Sanlam legal advisor, David Thomson, explains that a ‘business Will’ should not be confused with the individual’s Will executed in terms of the Wills Act! Instead, the concept of a “business Will” refers to a succession plan. A buy-and-sell agreement is sometimes referred to as a business Will as it expresses the wishes of the business owner as to who will take over his or her share in the business and at what price.

“Many business owners appreciate the importance of having a succession plan or business Will. However, we often find some Wills difficult to implement, because they just don't have enough details about how to deal with certain issues. Or there is just not enough cash in an estate to fully implement the last will and testament – even if the business owner had millions of rands worth of assets,” he explains.

Thomson cautions business owners who are either sole proprietors, or in a partnership, to pay particular attention to the liquidity of their assets, as this will determine the extent to which any inheritance will be possible.

He says that, at the death of a sole proprietor, a business ceases to exist. The executors of the estate cannot keep the business running as if nothing has changed. Therefore, unless the last will and testament makes provision for someone to take over the business while the estate is being wound up, or there is a buy-and-sell agreement in place with a third party, the business will be forced to shut its doors.
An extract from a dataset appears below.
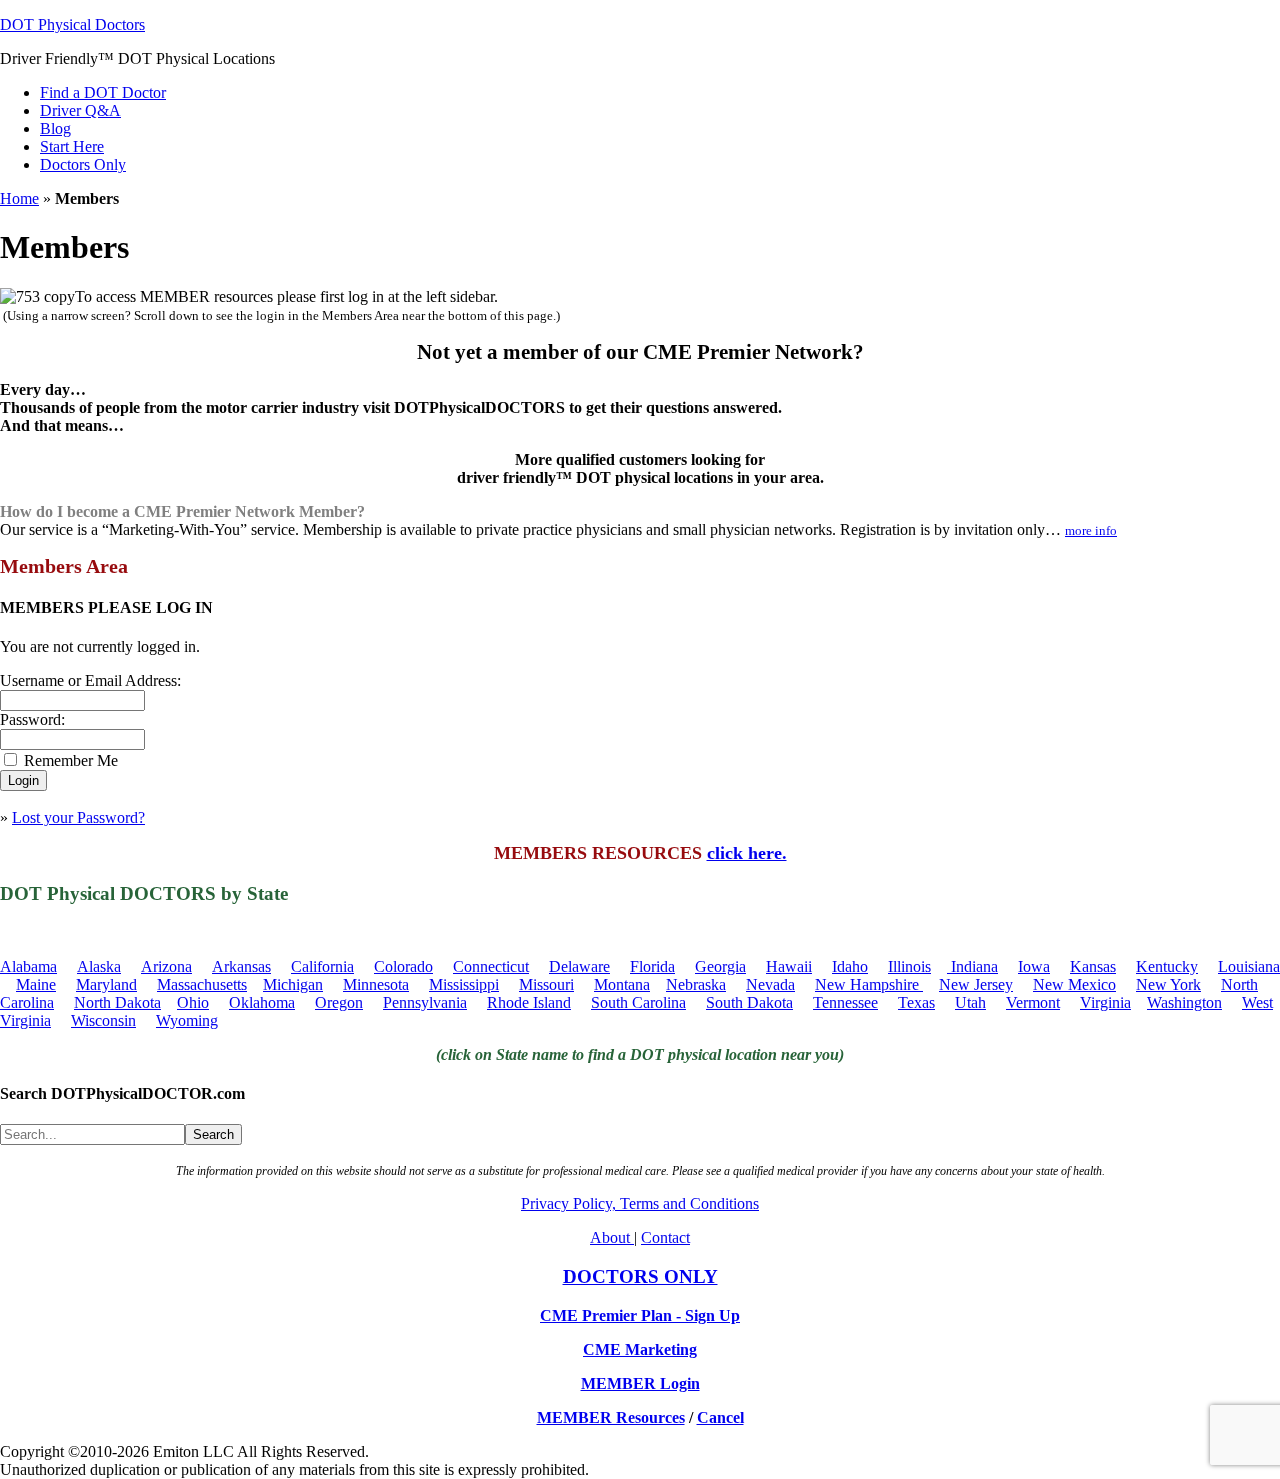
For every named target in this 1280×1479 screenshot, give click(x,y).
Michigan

A partnership, on the other hand, is automatically terminated, even if the other partner plans to continue with the business. The deceased partner’s estate needs to be wound up and the executors may not be able to transfer the business assets to the other partner if there is not enough cash in the business, or there is no buy-and-sell agreement in place.

The employees are then displaced and the business is obliged to offer them retrenchment packages, settle leave pay and vested bonuses. Because employees’ and creditors’ claims get preferential treatment, the business owner’s heirs will only receive what is left after all such claims have been paid.
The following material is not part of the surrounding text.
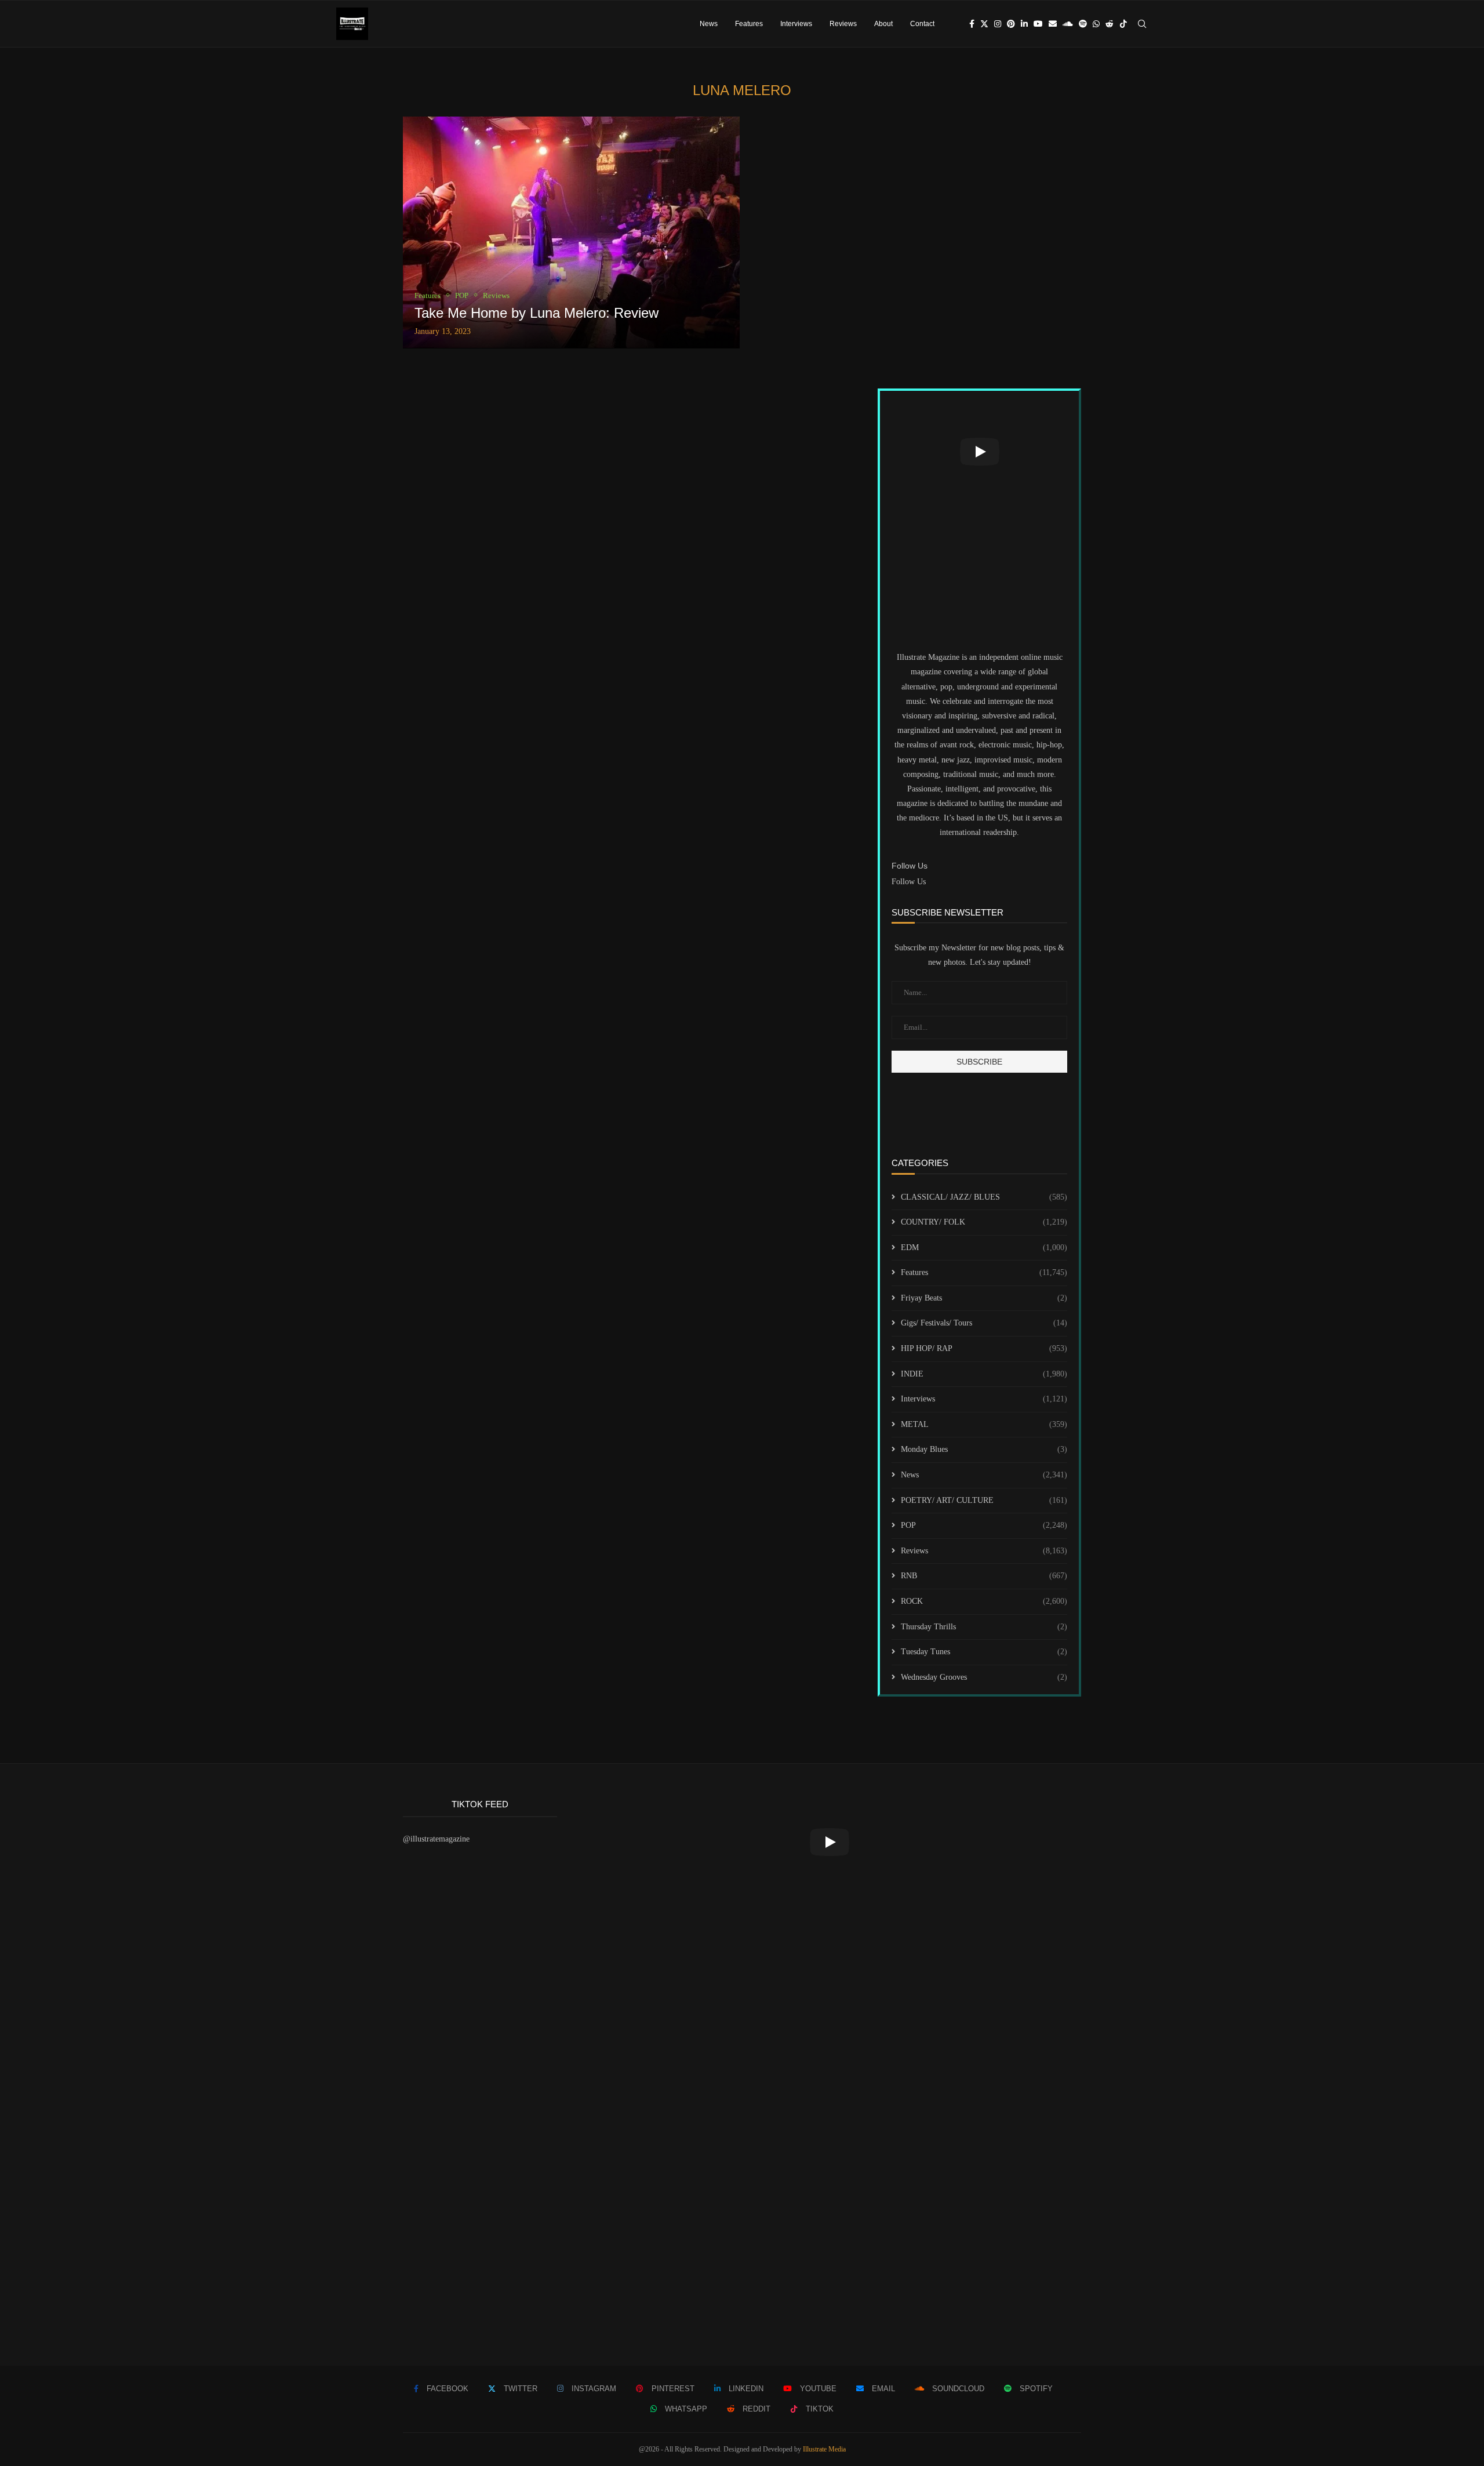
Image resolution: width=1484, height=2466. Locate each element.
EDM (984, 1247)
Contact (922, 24)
Thomson explains that, apart from these claims, outstanding SARS payments (including VAT), UIF payments and retirement fund contributions collected from staff are also settled first and all this may erode the cash which the business owner left behind.

“There is also a problem of lease agreements, hire purchase contracts and timeshares. These still need to be paid until the contracts expire. While in the case of lease agreements, the landlord must endeavour to limit the losses and find a new tenant, this may take months. Until then, rent will be claimed against the estate as provided in the lease.”

Thomson explains that, while a business owner may have multi-million rands worth of assets when he dies, it doesn’t mean much if the value cannot easily be converted to cash. The lack of liquidity means executors of the estate may have to sell items at a giveaway price, or delay the process of winding up of the estate if the heirs do not want to sell some assets. “Unfortunately the best price you can charge when winding up a cash-strapped estate is what a cash-paying buyer is willing to pay. When heirs don’t accept that price and the estate cannot be wound up in reasonable time, interest-bearing debts like SARS payments accumulate and they eventually claim a greater share of the deceased estate when the process is finalised.”

To circumvent the problems created by cash shortfalls and delays in the winding up of their estates, business owners are encouraged to have some personal investments outside of the business. In this context, Thomson says a retirement annuity (RA) is a very sensible option, since its proceeds are protected from creditors. If you are a sole proprietor and need to spread your personal investments beyond the RA, he explains that you may need to consider setting up a trust given that, in the eyes of the law, a sole proprietor and his business are one entity. A business owner can then donate up to R100 000 per year to the trust. Anything above R100 000 p.a. will attract donations tax of 20%.

A method of dealing with potential cash challenges is to take out a life policy specifically to cover business debts, says Thomson. The business owner can specify in his Will that the policy must be payable to his estate and he may even stipulate which debts are to be covered by that policy. Some estate planning companies, like Sanlam Trust, will discount the executor’s fee substantially if a business owner has made such an arrangement.

“This can truly make a difference between winding up the estate in 4 months, or 4 years,” says Thomson.

He concludes that business owners need to enlist the help of both financial and legal advisers when drawing up a Will in order to ensure that all potential problems are addressed.